Posttraumatic growth in people living with HIV/AIDS: Psychological, spiritual and physical health-related outcomes
There has been recent interest in the positive psychological effects of traumatic experiences. Researchers have used the term ‘posttraumatic growth’ to signify personal growth following trauma and studies have demonstrated the existence of posttraumatic growth in a variety of trauma survivors. Little attention has been paid to those diagnosed with HIV/AIDS. Now entering the fourth decade of the AIDS epidemic, transmission rates are once again rising in gay and bisexual men. Individuals living with HIV/AIDS, especially gay and bisexual men, often face increased stigma and often report conflicted relationships with both religion and spirituality. The purpose of this study was to examine the relationships between posttraumatic growth, religious coping, spiritual well-being, psychiatric distress, health status, quality of life, and health behaviors such as medication adherence and sexual-risk taking. The study’s variables were assessed using the Posttraumatic Growth Inventory (Tedeschi & Calhoun, 1996), the Brief Religious Coping Scale (Pargament, et al., 2000), the Functional Assessment of Chronic Illness Therapy Spiritual Well-Being Scale (Brady et al., 1999), the Brief Symptom Inventory (Derogatis, 1993), the World Health Organization’s Quality of Life for HIV, Brief Version (WHOQOL HIV Group, 2004), the AIDS Clinical Trails Group Adherence Follow-up Questionnaire (Chesney et al., 2000), and the UCSF Center for AIDS Prevention Studies Sexual Behaviors Questionnaire (Chesney, 1997). Participants included 191 males recruited from a large LGBT-identified Community Health Organization in Manhattan. Participants’ ages ranged from 21 to 69, with a mean of 39 (SD =12). 80% of the sample identified as an ethnic or racial minority, mirroring the current epidemic of HIV/AIDS. 30% of the population stated that they no longer identify with one religion.
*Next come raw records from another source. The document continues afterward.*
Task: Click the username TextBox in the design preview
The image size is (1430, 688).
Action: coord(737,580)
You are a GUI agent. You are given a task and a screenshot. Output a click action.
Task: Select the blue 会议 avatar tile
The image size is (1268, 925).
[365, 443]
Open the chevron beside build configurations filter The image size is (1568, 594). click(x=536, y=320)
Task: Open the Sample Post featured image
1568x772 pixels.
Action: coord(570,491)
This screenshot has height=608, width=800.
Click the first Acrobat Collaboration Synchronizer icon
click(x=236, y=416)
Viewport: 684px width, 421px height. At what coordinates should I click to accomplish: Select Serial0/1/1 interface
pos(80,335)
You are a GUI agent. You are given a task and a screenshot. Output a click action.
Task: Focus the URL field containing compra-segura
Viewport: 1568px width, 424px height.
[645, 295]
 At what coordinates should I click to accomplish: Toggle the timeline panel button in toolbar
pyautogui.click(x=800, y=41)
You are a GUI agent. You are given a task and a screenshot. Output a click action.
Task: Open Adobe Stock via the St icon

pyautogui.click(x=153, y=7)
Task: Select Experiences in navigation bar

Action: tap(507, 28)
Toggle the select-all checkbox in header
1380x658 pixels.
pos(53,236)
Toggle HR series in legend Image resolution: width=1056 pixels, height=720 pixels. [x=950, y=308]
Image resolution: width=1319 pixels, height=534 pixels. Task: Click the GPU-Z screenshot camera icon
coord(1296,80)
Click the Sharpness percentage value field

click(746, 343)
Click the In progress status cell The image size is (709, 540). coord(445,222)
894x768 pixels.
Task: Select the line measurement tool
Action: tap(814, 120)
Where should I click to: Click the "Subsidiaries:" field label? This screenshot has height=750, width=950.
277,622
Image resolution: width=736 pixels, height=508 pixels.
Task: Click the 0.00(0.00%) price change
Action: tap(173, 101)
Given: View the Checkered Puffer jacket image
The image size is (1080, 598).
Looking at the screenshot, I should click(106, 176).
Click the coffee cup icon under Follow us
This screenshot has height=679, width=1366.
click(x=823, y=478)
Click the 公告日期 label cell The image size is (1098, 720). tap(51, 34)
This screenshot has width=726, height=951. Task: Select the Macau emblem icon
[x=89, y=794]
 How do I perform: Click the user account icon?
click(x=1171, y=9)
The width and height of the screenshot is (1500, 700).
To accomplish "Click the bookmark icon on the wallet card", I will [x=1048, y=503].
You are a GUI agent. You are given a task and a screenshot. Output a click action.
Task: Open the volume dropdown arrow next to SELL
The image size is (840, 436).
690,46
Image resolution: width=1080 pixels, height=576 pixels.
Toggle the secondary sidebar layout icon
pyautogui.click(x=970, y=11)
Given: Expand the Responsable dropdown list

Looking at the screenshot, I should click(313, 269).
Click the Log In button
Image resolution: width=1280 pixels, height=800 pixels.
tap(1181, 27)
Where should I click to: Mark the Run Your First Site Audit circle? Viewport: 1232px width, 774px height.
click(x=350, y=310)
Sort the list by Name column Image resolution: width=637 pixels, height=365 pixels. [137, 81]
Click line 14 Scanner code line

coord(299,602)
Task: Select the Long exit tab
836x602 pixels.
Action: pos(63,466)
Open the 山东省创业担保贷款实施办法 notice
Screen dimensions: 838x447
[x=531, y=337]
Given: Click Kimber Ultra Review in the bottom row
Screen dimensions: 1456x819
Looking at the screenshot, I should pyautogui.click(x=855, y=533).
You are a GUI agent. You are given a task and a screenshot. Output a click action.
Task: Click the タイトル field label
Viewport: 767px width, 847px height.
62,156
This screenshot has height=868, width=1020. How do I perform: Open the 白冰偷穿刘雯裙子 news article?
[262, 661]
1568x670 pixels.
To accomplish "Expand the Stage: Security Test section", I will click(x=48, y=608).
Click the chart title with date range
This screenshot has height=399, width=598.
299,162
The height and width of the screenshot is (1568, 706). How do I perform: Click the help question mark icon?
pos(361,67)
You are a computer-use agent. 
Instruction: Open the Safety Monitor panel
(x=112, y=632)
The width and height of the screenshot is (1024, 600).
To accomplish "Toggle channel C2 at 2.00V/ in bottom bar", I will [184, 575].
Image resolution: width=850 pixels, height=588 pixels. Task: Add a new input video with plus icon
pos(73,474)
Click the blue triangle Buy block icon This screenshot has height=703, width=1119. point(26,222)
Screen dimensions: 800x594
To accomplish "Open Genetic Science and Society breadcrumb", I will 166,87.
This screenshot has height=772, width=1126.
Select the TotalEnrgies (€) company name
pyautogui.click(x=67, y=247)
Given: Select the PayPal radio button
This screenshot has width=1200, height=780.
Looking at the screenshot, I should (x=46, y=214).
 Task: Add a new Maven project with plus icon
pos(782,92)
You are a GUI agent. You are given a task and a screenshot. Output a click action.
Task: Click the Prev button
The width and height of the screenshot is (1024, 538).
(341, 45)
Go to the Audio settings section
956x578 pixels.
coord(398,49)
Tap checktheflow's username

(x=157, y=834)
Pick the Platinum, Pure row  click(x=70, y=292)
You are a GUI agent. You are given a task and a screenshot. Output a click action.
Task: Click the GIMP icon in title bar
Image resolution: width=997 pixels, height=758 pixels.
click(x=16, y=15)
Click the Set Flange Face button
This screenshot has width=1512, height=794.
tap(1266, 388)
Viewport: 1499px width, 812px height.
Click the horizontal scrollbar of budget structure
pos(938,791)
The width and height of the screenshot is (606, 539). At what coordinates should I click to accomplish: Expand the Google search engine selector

Results were analyzed using Pearson product-moment correlations, point biserial correlations, multiple linear regressions, and multiple logistic regressions. Posttraumatic growth was found to be significantly associated with positive religious coping, negative religious coping, spiritual well-being, psychiatric distress, health-related quality of life, and CD4 cell count. Positive religious coping was found to fully mediate several of these relationships. These results provide insight into improved avenues for addressing the continued spread of this disease despite informational and educational advances.
Eggleston, Jeremy J, "Posttraumatic growth in people living with HIV/AIDS: Psychological, spiritual and physical health-related outcomes" (2015). ETD Collection for Fordham University. AAI3719352.